非常口 [fēi chǎng kǒu]: 1. super exit! 2. emergency exit in Japanese

Sitting in Decibel one night–a trendy yet low-key sake bar hidden away in a basement space in the East Village–philosophizing with a friend on happiness, human relationships, and the tale of the daoist butcher, I suddenly laughed out loud when I noticed these three characters on the emergency exit door, lit up in red neon: 非常口

Could it be that the words for emergency exit in Japanese translated as “super exit”? Luckily, that particular friend knows more Chinese and Japanese than I will ever aspire to know and explained that it was not really “super exit” in Japanese, although it certainly looked that way in Chinese.

If you are not a sinophile, a short explanation is in order. The Japanese language borrows heavily from Chinese, using many of its characters or, as they are called in Japanese, kanji; however, the meaning signified by kanji in Japanese is often different than the original Chinese. In addition to this set of Chinese characters, Japanese also has its own alphabet.

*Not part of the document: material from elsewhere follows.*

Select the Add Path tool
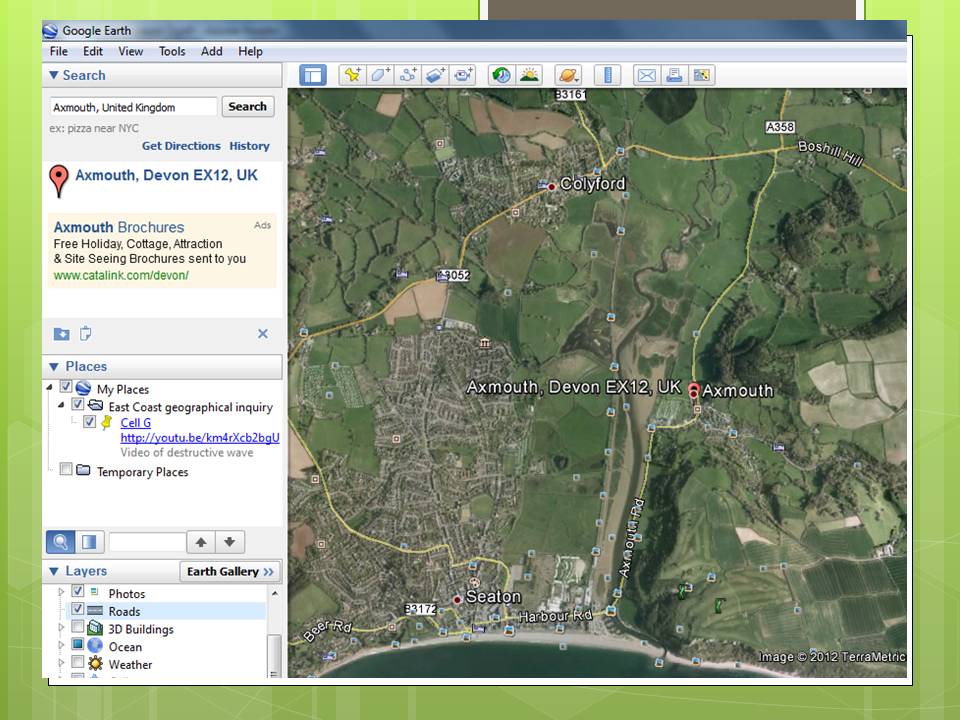960x720 pixels. pos(407,74)
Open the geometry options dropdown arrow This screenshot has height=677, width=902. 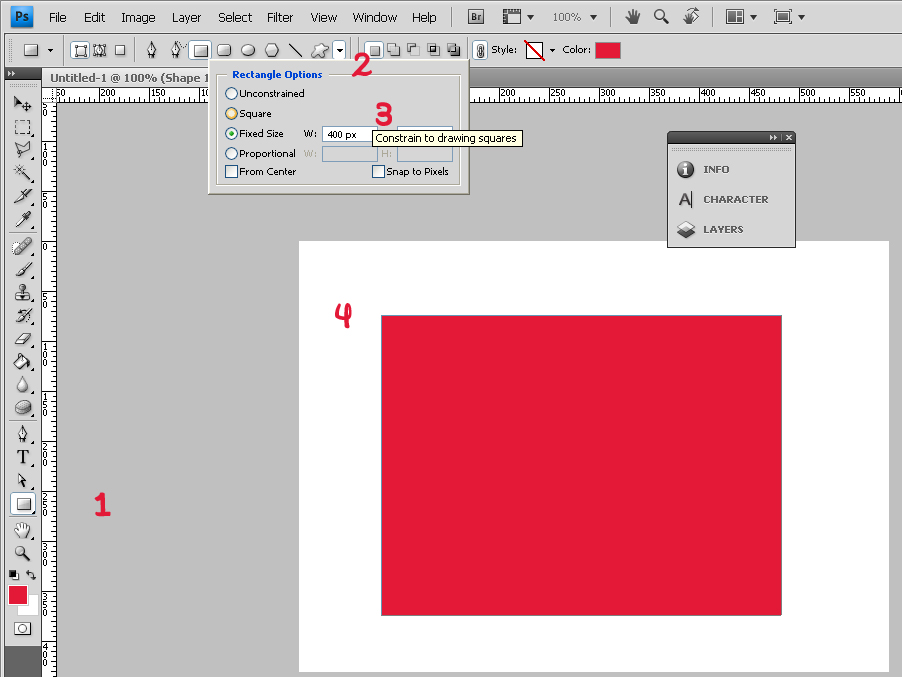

“Emergency exit” in Japanese is written in kanji, which is why I was able to read it–except that it doesn’t quite make sense in Chinese. Kǒu, represented by the mouth radical that looks like a box, means “exit” or “opening,” while fēichǎng means “very” or “exceptional.” When you put the two together, you get something very literal-minded like “very exit” or “exceptional opening.” But of course, with a bit of editorial flair, this easily translates to the exceptionally cute, SUPER EXIT!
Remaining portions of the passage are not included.